* **Problem to work on**
Each line that contains the word "node" is to be copied from the records below.

* **Items from a data source**
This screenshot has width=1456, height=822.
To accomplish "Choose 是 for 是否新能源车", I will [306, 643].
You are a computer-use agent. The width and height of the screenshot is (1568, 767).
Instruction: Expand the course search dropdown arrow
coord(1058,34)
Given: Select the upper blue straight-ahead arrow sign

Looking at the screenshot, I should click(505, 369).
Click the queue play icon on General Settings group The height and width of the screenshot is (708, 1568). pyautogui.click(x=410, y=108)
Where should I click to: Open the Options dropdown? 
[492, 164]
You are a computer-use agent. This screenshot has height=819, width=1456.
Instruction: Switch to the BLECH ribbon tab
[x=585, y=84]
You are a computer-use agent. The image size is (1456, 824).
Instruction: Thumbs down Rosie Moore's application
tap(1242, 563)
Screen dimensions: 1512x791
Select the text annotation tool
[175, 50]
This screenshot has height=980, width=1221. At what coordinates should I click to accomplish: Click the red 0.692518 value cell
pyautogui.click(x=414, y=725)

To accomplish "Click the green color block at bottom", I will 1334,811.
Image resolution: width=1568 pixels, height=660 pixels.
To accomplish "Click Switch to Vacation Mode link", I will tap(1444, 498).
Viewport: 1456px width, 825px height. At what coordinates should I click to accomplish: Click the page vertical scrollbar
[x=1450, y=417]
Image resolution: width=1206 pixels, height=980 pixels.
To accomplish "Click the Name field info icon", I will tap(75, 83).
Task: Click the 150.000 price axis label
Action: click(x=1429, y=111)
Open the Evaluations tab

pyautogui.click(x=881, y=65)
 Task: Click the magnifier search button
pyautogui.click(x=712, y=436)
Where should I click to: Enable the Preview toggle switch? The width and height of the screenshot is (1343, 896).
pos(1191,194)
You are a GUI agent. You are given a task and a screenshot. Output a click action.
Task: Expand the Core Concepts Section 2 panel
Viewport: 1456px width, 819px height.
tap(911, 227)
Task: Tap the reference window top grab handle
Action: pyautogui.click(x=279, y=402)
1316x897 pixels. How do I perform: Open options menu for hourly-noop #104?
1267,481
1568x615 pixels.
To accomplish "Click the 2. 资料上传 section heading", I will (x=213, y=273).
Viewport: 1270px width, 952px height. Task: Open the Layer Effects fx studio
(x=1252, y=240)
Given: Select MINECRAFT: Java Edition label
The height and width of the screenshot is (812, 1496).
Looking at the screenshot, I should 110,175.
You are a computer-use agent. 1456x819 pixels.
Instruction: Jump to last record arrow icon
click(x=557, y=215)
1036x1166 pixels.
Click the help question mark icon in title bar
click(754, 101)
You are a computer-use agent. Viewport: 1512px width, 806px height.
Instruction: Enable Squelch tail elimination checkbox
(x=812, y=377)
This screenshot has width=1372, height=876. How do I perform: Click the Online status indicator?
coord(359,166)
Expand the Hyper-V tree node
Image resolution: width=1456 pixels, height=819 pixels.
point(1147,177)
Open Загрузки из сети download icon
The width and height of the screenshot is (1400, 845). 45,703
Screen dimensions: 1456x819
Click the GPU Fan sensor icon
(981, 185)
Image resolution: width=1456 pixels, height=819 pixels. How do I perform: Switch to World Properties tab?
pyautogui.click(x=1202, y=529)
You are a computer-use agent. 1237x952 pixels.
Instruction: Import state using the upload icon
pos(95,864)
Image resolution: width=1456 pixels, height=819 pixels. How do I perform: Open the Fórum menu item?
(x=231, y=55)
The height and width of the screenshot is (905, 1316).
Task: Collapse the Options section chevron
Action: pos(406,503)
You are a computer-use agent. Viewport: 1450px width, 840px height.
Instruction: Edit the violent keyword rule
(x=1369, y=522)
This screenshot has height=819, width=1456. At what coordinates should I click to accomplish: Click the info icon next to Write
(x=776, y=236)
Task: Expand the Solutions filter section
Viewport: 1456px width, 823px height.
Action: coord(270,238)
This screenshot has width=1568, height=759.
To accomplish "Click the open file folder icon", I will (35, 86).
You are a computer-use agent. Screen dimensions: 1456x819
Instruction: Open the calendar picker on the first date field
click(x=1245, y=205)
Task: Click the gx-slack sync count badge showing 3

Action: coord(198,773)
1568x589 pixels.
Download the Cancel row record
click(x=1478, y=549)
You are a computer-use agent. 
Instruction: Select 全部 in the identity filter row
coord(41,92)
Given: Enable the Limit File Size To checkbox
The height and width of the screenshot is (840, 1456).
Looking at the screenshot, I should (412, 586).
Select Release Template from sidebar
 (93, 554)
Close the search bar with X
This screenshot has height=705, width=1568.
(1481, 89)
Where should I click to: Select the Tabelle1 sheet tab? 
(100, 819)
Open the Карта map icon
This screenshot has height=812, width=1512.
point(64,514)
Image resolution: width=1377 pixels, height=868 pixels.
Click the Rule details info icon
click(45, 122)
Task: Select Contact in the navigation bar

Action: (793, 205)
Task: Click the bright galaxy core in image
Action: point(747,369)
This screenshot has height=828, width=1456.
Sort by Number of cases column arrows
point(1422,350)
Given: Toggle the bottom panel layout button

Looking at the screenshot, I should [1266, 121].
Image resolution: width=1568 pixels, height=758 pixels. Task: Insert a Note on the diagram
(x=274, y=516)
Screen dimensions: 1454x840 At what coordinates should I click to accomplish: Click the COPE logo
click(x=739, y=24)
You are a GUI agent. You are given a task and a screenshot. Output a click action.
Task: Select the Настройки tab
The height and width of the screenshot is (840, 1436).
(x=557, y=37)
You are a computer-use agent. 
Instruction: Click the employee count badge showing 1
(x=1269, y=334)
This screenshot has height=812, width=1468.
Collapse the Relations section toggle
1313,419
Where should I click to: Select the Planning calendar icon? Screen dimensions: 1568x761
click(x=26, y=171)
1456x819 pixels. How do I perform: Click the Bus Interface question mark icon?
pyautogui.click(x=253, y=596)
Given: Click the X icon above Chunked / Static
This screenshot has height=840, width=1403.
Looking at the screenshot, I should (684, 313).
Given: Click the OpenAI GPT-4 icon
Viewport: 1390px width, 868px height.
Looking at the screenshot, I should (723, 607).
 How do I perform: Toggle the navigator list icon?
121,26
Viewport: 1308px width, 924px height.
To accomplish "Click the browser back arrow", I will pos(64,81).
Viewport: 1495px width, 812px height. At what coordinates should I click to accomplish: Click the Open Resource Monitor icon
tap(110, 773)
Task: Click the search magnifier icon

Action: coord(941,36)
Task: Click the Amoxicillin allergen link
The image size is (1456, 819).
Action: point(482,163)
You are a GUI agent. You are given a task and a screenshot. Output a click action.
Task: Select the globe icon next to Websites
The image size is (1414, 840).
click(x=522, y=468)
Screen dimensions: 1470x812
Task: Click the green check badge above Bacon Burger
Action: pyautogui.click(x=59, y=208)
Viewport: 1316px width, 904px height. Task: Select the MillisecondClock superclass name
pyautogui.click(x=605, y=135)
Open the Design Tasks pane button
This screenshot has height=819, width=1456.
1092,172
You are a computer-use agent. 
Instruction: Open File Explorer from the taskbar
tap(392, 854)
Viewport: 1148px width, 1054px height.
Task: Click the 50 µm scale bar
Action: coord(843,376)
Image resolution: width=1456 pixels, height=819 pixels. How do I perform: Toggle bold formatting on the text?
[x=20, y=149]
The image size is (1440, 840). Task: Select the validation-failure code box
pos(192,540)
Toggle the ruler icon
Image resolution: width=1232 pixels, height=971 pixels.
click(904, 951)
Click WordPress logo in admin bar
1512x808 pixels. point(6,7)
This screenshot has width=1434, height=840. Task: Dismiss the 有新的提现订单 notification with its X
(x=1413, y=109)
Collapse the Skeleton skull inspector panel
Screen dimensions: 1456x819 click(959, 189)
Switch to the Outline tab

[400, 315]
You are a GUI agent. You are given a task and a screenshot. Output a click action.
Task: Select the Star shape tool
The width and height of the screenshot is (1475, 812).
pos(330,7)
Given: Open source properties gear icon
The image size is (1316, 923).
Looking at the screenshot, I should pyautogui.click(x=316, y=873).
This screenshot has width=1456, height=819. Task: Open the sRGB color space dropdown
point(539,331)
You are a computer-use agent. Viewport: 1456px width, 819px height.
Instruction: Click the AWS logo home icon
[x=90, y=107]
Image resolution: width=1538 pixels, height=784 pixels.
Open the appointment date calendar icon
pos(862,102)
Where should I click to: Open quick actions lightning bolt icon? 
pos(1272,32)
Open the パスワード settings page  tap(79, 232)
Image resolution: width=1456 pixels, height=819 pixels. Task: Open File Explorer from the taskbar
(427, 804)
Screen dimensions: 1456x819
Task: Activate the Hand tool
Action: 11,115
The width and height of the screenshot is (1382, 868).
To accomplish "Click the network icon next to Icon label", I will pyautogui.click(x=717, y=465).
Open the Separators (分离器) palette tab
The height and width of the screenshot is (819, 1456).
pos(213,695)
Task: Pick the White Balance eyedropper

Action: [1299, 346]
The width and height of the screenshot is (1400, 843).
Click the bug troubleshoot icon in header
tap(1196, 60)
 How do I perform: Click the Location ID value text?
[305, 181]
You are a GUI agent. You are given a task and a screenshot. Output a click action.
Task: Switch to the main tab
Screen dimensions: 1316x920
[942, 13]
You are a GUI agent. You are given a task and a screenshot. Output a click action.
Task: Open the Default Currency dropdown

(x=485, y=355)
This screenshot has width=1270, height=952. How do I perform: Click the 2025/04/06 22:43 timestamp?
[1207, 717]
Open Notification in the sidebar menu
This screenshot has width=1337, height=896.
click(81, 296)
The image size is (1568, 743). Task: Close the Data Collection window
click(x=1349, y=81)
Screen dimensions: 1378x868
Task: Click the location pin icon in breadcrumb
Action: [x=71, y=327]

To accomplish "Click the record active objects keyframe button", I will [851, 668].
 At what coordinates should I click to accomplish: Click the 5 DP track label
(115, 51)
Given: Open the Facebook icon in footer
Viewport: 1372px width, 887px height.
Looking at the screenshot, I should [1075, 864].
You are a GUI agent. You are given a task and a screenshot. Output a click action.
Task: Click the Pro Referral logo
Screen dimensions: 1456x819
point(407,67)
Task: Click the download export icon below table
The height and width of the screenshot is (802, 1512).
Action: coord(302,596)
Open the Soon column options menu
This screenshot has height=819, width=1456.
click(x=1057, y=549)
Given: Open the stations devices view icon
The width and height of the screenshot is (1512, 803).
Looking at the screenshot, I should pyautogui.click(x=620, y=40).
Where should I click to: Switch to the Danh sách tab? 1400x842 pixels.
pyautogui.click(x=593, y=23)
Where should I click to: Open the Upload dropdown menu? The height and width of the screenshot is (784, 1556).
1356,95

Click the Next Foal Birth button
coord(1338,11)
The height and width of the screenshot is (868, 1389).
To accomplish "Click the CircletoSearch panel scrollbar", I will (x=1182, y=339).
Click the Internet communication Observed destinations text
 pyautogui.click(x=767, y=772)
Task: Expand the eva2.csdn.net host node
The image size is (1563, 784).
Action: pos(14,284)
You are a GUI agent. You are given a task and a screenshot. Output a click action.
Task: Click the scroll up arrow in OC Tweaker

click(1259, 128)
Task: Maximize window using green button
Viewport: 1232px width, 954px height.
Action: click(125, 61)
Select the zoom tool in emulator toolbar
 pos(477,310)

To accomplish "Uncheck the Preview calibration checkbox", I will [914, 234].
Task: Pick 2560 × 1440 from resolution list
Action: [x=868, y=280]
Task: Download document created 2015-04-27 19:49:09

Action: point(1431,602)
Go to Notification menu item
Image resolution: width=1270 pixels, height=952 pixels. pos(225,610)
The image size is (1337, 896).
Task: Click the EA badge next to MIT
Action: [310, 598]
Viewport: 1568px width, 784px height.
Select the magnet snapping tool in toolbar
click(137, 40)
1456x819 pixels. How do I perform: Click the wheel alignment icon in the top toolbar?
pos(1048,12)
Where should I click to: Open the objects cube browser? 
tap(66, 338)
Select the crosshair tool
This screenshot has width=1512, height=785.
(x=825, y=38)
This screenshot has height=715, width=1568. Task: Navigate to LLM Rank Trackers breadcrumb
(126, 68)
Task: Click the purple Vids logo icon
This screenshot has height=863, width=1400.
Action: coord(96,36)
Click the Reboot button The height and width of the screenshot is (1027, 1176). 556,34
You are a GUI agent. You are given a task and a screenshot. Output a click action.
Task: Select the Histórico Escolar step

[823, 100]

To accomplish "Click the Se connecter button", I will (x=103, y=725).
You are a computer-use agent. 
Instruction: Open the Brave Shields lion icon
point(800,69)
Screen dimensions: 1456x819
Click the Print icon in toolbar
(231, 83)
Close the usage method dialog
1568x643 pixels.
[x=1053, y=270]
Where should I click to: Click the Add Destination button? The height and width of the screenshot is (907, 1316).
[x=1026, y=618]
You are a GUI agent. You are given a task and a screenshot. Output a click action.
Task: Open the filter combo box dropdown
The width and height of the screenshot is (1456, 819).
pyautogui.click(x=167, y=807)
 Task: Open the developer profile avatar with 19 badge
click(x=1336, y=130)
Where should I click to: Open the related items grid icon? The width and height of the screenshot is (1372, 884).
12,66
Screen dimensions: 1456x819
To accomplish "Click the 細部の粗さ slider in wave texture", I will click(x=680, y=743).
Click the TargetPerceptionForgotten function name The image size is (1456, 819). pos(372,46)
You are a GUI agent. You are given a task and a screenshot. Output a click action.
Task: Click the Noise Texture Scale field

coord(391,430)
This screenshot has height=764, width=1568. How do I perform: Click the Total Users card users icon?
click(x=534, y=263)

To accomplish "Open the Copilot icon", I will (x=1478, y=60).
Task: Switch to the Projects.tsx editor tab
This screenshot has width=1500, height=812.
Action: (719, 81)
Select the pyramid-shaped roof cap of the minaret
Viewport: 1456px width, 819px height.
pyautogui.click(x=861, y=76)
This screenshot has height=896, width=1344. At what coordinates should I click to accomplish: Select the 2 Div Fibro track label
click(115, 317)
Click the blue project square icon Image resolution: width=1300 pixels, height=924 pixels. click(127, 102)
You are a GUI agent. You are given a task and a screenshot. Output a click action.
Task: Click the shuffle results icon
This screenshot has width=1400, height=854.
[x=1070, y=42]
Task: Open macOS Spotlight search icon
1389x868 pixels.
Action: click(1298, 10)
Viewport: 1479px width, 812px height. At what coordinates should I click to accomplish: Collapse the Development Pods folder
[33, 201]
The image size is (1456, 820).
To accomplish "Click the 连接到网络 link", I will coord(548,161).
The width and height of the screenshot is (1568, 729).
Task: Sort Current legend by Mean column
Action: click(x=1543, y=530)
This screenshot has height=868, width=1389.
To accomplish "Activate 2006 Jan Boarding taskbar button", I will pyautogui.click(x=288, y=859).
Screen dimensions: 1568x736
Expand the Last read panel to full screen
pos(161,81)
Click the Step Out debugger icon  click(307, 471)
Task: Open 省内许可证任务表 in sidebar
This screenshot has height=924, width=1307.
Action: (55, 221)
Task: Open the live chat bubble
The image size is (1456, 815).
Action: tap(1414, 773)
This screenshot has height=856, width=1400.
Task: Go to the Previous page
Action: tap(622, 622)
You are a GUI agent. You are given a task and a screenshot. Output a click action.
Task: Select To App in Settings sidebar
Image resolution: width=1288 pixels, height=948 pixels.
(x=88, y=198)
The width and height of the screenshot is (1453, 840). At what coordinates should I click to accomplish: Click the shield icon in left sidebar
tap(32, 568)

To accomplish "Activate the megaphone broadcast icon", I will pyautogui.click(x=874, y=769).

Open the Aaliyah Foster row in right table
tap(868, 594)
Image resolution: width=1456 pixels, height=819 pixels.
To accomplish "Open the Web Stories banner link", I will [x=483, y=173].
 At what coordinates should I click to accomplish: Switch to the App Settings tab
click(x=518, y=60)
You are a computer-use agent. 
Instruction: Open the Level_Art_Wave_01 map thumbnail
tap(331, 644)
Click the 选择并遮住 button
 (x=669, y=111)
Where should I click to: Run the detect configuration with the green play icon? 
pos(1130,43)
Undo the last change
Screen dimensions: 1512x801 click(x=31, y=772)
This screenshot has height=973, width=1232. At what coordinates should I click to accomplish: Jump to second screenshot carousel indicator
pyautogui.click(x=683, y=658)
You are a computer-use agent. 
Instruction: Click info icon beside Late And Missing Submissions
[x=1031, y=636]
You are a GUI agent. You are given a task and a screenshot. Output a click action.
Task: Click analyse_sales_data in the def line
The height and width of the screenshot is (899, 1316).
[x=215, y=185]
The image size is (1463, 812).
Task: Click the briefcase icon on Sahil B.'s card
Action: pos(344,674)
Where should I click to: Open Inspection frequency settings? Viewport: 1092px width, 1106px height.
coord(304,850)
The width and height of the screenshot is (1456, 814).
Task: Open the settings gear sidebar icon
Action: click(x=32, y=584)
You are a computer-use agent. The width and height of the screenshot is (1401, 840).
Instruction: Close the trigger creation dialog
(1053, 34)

* **Your solution**
Expand the Hyper-V tree node
Task: Expand the eva2.csdn.net host node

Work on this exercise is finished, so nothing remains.